En el tratamiento con crioterapia, generalmente se emplea gas de argón o nitrógeno líquido fluyendo a través de un aplicador que, generalmente, tiene forma de aguja y que se conoce con el nombre de criosonda. En ese momento, se genera un frío muy intenso, por debajo de los 170 grados bajo cero, que congela y destruye los tejidos que están enfermos. El seguimiento del tratamiento se realiza de muchas manera diferentes, tanto con tomografías computerizadas como con ultrasonidos. También se pueden utilizar resonancias magnéticas, y la aplicación de cualquiera de estas tres técnicas no afecta en absoluto al resultado final, ya que cada especialista emplea la que cree más adecuada.

Son muchas las aplicaciones en las que se usa la crioterapia. Desde tumores en la piel hasta nódulos, pasando por la eliminación de lunares precancerosos, verrugas, pecas poco estéticas, microrroturas fibrilares, tendinitis, sobrecargas musculares… en resumen, se pueden obtener sus beneficios tanto a nivel estético como a nivel de salud, no solamente en lesiones deportivas, sino en dolencias cotidianas que cualquiera de nosotros está expuesto a sufrir en el día a día.

A la hora de realizar la aplicación de esta técnica, generalmente esta se realiza en sesiones muy cortas. Cada una de ellas dura dos, cuatro o cinco minutos, dependiendo de la zona donde se vaya a aplicar y de la dolencia que se quiera tratar. Lo más recomendable es seguir un tratamiento de alrededor de diez sesiones, para asegurarse de que se completa todo el ciclo y se ha conseguido eliminar la dolencia sobre la que se está actuando. Más allá de diez sesiones, el cuerpo puede resentirse, por lo que es recomendable realizar un descanso entre grupos de sesiones.

La manera en que actúa este tratamiento es múltiple. Por un lado el tejido enfermo se ve afectado por las bajas temperaturas, y mediante el hielo en el fluido fuera de las células, se consigue la deshidratación celular. Cuando el hielo se pone dentro de las células, el frío que se debe aplicar no debe ser inferior a los 40 grados bajo cero para evitar otro tipo de complicaciones derivadas. También se puede conseguir la explosión del tejido gracias a la inflamación que causa la expansión del hielo en el interior de la célula, o el caso contrario, por el acto de encogimiento que sufre cuando el agua sale de su interior. El último de los efectos de la crioterapia es el de conseguir en el tejido enfermo la pérdida de suministro de sangre, cuando el hielo que se forma en los vasos sanguíneos de pequeño tamaño acaba por completo con el flujo sanguíneo hacia las células tumorosas o hacia la inflamación. En el caso de los tumores, se realiza su congelación y descongelación de manera continua, dejando paso a los glóbulos blancos del propio organismo, que se encargan de reparar los daños en la zona donde se ha aplicado la crioterapia.

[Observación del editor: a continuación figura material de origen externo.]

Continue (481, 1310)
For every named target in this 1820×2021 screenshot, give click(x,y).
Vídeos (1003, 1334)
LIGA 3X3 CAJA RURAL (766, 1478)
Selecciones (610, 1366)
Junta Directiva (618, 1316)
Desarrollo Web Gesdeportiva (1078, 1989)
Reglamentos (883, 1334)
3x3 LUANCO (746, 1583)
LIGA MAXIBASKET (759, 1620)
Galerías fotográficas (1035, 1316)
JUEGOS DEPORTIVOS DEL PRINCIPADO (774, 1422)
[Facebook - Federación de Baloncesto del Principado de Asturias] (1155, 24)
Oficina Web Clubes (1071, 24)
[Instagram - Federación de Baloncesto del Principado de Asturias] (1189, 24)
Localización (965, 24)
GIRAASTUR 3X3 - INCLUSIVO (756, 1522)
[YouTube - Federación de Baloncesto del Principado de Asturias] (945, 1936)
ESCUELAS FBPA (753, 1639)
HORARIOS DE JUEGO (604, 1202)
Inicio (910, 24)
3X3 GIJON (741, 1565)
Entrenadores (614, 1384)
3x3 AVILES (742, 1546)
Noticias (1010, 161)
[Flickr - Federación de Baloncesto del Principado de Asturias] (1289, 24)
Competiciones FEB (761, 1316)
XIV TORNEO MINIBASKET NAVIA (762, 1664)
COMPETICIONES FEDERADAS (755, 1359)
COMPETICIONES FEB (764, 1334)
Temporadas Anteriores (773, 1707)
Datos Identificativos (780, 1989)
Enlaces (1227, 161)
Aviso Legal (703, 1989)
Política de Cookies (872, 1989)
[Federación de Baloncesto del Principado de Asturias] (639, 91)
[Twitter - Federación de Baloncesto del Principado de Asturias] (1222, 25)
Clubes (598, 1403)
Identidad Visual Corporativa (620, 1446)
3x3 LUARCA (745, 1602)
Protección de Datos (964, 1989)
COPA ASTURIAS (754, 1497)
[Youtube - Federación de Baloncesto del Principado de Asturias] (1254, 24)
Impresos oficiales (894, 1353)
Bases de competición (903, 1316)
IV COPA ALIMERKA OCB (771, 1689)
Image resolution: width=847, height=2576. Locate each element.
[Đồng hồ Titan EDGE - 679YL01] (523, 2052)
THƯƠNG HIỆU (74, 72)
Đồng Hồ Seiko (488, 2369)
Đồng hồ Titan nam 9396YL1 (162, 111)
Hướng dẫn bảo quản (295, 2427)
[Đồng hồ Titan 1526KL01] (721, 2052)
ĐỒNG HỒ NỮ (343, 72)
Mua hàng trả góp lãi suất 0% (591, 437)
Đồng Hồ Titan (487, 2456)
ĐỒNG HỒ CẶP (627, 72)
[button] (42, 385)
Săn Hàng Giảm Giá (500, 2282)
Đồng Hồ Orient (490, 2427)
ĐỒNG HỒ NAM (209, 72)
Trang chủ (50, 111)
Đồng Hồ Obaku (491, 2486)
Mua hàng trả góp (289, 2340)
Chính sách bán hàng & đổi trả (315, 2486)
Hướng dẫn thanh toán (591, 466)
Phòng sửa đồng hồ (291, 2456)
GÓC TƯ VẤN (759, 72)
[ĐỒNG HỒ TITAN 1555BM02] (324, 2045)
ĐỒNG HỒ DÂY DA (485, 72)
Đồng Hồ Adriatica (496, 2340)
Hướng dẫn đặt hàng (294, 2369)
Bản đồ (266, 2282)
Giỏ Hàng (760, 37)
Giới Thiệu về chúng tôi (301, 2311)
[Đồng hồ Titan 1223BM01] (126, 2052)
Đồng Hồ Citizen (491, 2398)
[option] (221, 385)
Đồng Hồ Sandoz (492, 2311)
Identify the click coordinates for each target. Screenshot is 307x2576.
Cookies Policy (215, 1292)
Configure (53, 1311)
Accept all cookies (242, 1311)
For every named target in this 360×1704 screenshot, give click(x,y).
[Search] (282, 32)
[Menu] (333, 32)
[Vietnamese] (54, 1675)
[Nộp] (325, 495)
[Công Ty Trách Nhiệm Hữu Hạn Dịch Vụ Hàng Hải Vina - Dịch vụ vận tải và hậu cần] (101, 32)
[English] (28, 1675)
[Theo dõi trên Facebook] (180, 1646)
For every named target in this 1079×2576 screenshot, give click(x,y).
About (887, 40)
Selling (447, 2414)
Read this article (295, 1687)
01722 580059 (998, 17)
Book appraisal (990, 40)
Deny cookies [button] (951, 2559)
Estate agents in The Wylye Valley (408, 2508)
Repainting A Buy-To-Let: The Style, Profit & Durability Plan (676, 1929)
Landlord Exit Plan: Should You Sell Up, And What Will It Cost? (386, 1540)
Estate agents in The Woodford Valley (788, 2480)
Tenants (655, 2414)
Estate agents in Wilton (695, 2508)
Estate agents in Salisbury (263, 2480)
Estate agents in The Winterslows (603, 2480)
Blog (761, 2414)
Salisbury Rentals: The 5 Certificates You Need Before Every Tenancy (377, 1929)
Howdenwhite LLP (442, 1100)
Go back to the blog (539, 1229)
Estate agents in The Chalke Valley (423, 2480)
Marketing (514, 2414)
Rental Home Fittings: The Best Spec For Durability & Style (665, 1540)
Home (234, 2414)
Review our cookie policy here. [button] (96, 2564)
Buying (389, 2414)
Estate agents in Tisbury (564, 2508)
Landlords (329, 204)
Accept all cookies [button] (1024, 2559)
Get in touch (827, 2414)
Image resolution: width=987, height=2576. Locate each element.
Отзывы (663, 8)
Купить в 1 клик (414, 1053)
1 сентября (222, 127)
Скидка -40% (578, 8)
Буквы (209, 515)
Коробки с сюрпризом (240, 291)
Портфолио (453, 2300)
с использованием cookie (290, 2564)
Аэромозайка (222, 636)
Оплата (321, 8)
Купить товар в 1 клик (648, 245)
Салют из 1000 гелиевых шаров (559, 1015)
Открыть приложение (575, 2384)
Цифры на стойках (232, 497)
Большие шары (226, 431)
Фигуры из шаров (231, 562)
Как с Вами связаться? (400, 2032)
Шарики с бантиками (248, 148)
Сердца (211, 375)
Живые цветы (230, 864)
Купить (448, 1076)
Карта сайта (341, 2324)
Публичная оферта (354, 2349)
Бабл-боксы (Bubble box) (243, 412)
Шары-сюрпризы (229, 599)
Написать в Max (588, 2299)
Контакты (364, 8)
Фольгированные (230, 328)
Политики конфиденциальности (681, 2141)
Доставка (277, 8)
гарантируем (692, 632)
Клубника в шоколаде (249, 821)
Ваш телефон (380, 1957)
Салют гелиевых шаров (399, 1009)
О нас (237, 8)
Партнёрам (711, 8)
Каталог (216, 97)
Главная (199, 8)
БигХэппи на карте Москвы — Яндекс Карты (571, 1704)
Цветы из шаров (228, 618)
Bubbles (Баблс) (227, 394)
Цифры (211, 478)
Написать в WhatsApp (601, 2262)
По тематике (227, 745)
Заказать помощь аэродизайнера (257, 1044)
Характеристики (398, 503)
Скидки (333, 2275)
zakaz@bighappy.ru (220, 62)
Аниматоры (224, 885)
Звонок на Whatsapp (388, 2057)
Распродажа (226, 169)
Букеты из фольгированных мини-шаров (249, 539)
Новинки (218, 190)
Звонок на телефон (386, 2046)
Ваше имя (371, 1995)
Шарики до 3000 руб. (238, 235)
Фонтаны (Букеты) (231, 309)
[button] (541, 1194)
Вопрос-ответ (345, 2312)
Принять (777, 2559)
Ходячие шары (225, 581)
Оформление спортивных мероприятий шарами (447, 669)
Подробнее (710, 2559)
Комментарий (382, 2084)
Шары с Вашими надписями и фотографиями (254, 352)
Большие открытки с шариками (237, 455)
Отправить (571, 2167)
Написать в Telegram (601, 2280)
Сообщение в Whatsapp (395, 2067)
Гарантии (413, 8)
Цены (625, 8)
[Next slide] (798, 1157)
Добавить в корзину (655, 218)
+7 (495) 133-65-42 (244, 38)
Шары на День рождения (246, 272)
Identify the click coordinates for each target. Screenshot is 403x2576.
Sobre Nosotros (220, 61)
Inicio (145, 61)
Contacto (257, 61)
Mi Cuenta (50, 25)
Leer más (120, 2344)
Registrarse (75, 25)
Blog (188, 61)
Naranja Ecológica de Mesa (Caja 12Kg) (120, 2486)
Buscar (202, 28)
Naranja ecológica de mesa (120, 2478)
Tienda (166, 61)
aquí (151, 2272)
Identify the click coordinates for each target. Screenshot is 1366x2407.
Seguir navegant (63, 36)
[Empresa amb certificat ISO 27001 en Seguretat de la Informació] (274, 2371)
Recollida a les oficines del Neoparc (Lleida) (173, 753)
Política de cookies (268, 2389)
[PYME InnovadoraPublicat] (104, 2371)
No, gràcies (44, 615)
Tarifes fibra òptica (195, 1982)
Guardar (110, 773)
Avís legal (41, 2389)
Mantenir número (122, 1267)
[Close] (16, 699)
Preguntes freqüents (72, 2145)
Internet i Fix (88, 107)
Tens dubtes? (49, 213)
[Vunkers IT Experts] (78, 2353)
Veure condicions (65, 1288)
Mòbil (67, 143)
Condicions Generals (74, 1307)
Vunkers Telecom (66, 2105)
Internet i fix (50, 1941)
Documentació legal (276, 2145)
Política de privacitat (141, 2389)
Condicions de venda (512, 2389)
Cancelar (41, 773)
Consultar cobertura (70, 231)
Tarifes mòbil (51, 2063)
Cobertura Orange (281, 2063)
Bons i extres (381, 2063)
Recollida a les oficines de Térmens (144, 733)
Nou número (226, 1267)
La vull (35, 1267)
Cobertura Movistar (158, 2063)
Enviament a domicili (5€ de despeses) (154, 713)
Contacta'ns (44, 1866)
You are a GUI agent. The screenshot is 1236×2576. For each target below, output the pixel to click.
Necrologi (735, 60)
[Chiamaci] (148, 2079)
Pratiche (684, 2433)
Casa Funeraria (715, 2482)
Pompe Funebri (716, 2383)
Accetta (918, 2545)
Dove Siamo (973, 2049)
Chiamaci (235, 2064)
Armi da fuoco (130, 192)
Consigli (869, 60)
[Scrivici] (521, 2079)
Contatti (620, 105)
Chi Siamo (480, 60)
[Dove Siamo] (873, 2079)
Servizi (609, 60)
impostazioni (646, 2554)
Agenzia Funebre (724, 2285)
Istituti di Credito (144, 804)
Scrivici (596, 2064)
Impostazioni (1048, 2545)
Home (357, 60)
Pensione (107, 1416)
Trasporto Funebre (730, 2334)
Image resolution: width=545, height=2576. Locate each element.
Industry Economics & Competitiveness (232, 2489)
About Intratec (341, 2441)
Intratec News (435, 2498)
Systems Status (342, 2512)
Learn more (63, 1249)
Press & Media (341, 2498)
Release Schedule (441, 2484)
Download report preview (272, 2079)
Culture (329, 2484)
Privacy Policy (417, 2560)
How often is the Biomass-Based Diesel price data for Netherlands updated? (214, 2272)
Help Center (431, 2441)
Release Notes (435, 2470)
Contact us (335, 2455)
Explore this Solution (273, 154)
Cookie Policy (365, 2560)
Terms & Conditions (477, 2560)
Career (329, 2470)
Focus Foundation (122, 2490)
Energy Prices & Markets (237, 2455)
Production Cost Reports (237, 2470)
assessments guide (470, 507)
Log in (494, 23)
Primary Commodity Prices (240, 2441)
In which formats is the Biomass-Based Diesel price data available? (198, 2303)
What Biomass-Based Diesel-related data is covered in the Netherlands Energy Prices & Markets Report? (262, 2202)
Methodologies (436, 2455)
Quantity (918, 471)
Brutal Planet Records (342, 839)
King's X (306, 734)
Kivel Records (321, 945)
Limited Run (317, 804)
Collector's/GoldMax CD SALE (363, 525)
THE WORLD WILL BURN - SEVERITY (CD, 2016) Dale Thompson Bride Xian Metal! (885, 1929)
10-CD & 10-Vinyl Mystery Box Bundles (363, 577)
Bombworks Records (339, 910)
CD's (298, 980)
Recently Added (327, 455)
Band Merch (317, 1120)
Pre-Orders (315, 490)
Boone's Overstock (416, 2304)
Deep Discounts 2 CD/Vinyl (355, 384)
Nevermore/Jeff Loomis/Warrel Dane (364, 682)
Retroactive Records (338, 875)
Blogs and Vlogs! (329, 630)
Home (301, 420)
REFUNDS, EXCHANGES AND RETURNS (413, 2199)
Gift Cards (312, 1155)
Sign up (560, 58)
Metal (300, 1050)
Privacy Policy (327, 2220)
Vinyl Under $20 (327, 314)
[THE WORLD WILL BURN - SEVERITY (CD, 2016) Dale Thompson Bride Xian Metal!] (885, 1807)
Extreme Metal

No se requiere una preparación exhaustiva a la hora de recibir crioterapia, ya que se trata de una operación ambulatoria, aunque en algunos casos la hospitalización es necesaria. En algunos casos, se recomienda tomar previamente antiinflamatorios, como el ibuprofeno, aunque no resulta necesario. Cuando la intervención es cutánea, el paciente suele salir por su propio pie, y la aplicación se realiza de manera directa sobre la zona afectada. Si el tratamiento es sobre tumores de mayor profundidad, se ha de realizar un procedimiento en el que entren en juego aplicadores ya mencionados, como es el caso de las criosondas.